## Directions for this task:
Of the lines listed below, return exactly those that run from the line containing "Cambio Climático (263, 5)" through the line containing "Cambio Climático en España: Análisis", both included.

--- Data provided ---

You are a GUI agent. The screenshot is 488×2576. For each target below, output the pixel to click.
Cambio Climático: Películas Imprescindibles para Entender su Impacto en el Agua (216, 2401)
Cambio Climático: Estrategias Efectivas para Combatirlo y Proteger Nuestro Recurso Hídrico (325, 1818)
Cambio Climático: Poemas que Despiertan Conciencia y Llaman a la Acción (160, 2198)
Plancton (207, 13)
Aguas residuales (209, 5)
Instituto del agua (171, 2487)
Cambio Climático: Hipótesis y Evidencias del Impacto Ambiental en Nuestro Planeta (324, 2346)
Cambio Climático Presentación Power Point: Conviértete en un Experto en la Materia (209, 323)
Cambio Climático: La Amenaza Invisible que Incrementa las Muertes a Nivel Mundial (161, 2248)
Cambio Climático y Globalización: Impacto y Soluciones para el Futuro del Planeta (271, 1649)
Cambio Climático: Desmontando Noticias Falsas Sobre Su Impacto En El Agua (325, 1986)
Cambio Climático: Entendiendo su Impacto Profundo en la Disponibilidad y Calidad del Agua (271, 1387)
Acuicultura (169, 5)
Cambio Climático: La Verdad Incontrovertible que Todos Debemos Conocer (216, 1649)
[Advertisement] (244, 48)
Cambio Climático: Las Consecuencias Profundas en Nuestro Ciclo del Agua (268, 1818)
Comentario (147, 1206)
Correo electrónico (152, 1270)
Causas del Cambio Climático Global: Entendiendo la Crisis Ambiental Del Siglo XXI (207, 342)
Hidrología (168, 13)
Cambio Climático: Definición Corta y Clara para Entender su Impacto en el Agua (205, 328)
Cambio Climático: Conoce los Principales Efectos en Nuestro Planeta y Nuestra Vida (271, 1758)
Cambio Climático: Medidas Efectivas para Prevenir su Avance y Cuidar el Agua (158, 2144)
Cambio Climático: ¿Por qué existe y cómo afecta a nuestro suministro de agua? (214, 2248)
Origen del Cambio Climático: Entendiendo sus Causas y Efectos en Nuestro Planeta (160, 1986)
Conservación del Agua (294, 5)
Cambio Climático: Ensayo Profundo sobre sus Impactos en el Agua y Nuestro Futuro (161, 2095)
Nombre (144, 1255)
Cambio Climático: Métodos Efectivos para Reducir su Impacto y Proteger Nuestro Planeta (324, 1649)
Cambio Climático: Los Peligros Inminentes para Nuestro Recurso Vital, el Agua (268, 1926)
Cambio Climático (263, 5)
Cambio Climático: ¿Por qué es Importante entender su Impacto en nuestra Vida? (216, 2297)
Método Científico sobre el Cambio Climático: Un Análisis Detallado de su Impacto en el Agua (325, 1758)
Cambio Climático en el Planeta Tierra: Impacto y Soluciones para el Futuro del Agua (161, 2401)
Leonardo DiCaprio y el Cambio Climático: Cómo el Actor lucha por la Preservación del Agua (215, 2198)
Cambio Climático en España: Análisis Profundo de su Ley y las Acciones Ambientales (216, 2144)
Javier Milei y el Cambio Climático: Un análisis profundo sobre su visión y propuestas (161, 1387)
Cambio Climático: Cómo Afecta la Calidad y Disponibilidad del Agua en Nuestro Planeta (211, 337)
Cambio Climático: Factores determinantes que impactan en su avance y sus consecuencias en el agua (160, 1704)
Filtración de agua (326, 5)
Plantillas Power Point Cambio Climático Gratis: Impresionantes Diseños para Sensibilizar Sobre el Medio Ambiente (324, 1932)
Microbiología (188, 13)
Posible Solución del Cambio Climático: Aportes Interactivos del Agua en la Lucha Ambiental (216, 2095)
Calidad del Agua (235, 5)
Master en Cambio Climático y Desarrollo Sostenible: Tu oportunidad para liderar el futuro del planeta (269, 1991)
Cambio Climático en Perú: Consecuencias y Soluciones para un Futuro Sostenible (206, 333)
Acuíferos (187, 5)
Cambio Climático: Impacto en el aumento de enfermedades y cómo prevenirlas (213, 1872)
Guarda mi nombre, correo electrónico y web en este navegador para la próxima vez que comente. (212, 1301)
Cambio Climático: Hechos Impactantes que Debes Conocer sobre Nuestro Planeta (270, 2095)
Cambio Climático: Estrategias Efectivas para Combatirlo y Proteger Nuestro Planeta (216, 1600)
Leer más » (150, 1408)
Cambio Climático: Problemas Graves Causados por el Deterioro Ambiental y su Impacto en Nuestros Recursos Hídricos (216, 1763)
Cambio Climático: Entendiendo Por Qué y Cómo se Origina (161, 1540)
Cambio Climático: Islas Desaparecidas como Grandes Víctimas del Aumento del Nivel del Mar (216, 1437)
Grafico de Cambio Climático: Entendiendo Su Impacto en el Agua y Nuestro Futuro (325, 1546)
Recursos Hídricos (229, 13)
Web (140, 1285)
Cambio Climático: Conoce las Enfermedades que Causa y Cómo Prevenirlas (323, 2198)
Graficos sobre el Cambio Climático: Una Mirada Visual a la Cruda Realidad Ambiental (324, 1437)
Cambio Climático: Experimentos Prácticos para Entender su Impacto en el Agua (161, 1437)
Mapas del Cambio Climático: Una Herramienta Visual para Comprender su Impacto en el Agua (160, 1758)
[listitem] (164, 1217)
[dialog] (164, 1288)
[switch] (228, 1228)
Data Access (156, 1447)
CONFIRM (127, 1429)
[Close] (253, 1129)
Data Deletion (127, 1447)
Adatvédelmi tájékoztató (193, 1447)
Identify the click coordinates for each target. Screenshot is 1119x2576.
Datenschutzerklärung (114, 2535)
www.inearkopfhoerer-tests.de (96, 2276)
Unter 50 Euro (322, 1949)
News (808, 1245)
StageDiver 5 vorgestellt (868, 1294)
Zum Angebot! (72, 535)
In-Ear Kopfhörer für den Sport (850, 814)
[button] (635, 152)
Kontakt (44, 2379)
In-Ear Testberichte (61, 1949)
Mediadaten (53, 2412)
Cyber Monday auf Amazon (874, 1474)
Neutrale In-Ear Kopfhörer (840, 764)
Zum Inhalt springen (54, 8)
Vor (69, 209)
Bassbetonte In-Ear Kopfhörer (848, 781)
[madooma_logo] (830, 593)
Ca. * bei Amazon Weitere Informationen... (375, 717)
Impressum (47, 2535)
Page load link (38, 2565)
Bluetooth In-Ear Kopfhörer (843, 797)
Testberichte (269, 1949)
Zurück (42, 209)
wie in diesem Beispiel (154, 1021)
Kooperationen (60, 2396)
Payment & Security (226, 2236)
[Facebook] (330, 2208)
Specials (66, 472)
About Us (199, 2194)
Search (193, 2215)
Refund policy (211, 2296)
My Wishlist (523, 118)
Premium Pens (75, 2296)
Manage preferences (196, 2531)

---

## Response area:
Cambio Climático (263, 5)
Cambio Climático: ¿Por qué es Importante entender su Impacto en nuestra Vida? (216, 2297)
Método Científico sobre el Cambio Climático: Un Análisis Detallado de su Impacto en el Agua (325, 1758)
Cambio Climático en el Planeta Tierra: Impacto y Soluciones para el Futuro del Agua (161, 2401)
Leonardo DiCaprio y el Cambio Climático: Cómo el Actor lucha por la Preservación del Agua (215, 2198)
Cambio Climático en España: Análisis Profundo de su Ley y las Acciones Ambientales (216, 2144)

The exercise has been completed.